Our Experts | Anna Lemmon
The time has come- according to the Pew Research Center’s analysis of the U.S. Bureau data, millennials have surpassed Gen Xers, becoming the largest segment in the workforce. Now, one in three working adults are between the ages of 18-34, making a whopping estimated 53.5 million millennials in the workforce.
What does this mean for all of the workers not in this generation? The previous generations who typically adhere to workplace norms, do their jobs without complaint and go home; the generation that is comfortable with tradition. For the previous generations, this might mean discomfort and change – new policies, new traditions and new workers who seem like your young know-it-all teenagers at home.
But the thing is, this is the most promising, diverse workforce America has ever seen.
The tech boom.
Older generations have historically posed as the younger generations’ mentors. They are wise, well-trained and full of life experiences to share. However, now a generation is entering the workforce that grew up with technology. They are most comfortable holding a phone or tablet, typing at a sleek laptop or taking selfies. They are comfortable using technology, growing with technology and even developing technology. The sheer amount of computational access they’ve had all their lives is unparalleled.
This generation has grown up waiting for the latest product models to be released, uploading, consuming, browsing, liking and sharing. They have more native knowledge of technology than any other generation, and are pretty savvy at adapting. The Pew Research Center also states that 61 percent of millennials have attended college, compared to only 46 percent of Baby Boomers. There is a lot to learn from them, and understandably, this can be intimidating.
It’s time to throw the old norms out the window.
Gen Xers have a lot to learn from their younger counterparts, and instead of seeing it as a threat, they should see it as an opportunity. They not only should, but need to make peace with the new workers and learn something from them they didn’t know before. In return, teach them something they don’t know either. Create a mutual support system
It may seem strange to consider a millennial a mentor, but you have to trust that they do have something to offer. This generation is the most unique to enter the workforce to date. They have challenged the old way of doing things and are going to drastically change workplace traditions, like working in an office, slowly climbing the corporate ladder and having very limited amounts of paid time off. These changes have already started and will only continue to bloom into an entirely new system.
Millennials are happy to help.
Various studies have shown that millennials are more interested in the value of their work than their salary and benefits. They want to contribute to something meaningful that they care about. They also value family and community, showing a greater interest in being leaders in their communities than other generations. With this being the case, they would be happy to help their older workers develop new skills and grow in their work community. They want satisfaction and leadership from their work, and what is more satisfying than helping others learn and grow?
Not only that, but millennials have been guided and mentored their entire lives, by parents, teachers, coaches – everyone. They are used to getting feedback, being pushed in the right direction and praised. This is normal for them, so it in turn is normal for them to do the same for their co-workers when given the opportunity.

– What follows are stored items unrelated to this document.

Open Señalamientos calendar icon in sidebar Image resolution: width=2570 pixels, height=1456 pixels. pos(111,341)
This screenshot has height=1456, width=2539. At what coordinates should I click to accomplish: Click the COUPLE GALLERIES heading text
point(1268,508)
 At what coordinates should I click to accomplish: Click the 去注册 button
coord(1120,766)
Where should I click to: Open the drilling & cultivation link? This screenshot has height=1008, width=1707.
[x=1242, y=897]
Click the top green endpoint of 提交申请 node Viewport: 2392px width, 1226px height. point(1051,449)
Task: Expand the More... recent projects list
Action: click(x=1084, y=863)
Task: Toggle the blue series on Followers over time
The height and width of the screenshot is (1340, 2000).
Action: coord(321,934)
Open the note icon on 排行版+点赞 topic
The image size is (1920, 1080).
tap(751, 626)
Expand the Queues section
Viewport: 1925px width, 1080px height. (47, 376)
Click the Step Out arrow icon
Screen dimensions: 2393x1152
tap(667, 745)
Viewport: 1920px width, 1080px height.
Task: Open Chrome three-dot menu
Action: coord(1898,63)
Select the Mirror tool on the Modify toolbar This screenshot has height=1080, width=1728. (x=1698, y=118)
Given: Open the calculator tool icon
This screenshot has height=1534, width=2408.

And they still want help, too.
Seeking knowledge from a millennial mentor doesn’t need to be awkward, because they still value their elders, too. One Forbes article suggests that millennials seek mentors more than previous generations because they are used to getting advice and feedback constantly, and from multiple people (much to the help of social media). While older workers get tips on new devices and software, millennials still want to please everyone and value advice from workers who have been in their shoes.
It’s safe to say that millennials are probably in every business now, in every office and on every team. It’s time to put differences aside and learn from one another. Have you embraced reverse mentoring?